Les industriels du lait de consommation n’arrivent pas à enrayer une baisse de la consommation, qu’ils jugent structurelle. Ils demandent un soutien public et des changements réglementaires.
À moins d’un an de l’élection présidentielle, la filière du lait de consommation, représentée par Syndilait, a dévoilé le 6 mai les dix mesures de son plan Ambition 2030. Parmi les attentes, Syndilait souhaite « supprimer la surtransposition réglementaire européenne en particulier sur la question des emballages ». La filière est particulièrement remontée contre la loi Agec prévoyant la suppression des emballages plastiques à usage unique en 2040, jugeant qu’aucune solution sans plastique n’existe pour le lait UHT. Elle souhaite aussi « introduire un dispositif de suramortissement ciblé pour faciliter l’investissement d’un milliard d’euros », qu’elle estime nécessaire pour se moderniser et se décarboner d’ici 2030, comme cela existe déjà dans d’autres filières.
Syndilait souhaite aussi faire reconnaître au niveau français et européen le lait comme un aliment, et non comme une boisson, à l’instar des produits laitiers, afin d’obtenir une meilleure note selon le Nutri-Score, et améliorer ses ventes en conséquence. Il est aussi demandé un soutien dans la restauration hors domicile, où l’affichage de l’origine du lait est inexistant contrairement à la grande consommation, une amélioration de l’éducation à l’alimentation, pour valoriser le lait auprès des jeunes générations, et une valorisation accrue de l’origine France.

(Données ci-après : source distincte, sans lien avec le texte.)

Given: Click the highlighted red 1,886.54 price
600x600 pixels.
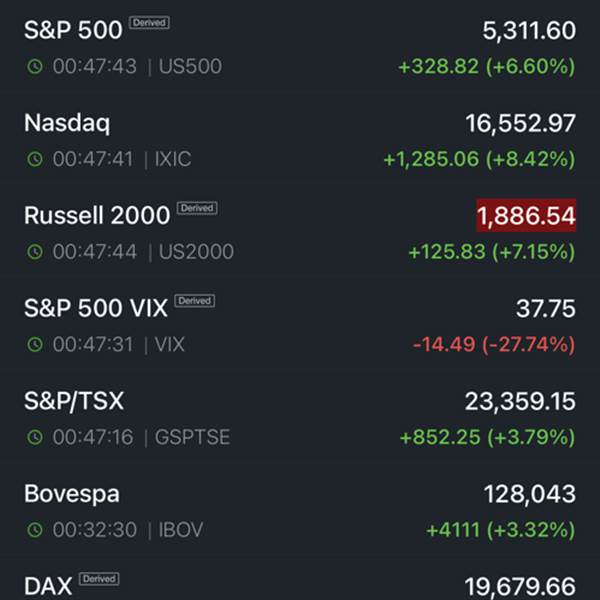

Plus de 5 % de baisse en 2025
Cette liste de revendications est diffusée dans un contexte difficile pour les industriels du lait de consommation comme Candia (Sodiaal) dont le directeur général Romain Deurbergue est président de Syndialit, ou LSDH, qui voit son président Emmanuel Vaseneix présider l’Institut professionnel du lait de consommation (IPLC). La consommation de lait liquide en France est en recul de 5,4 % en 2025 par rapport à 2024, à 2,6 milliards de litres, selon les données de Syndilait. Parmi ce volume, les ventes en grandes surfaces ont représenté 2,2 milliards de litres, en recul de 2,6 %, et un chiffre d’affaires en retrait de 1,3 %, traduisant une valorisation accrue du lait.
Le lait biologique est en baisse de 3,4 % en volume en 2025, « mais les premiers chiffres 2026 annoncent cependant une reprise de leur croissance », selon Syndilait. Une éclaircie s’est fait jour en 2025, mais sur des produits ne représentant pas le plus gros des ventes : le lait entier progresse de 3 %, les laits délactosés de 4,9 % et les laits vitaminés de 3,2 %.
Pour expliquer ce recul « structurel » selon Syndilait, l’organisation professionnelle avance le recul du petit-déjeuner, la baisse du nombre d’enfants ou encore le développement des petits foyers.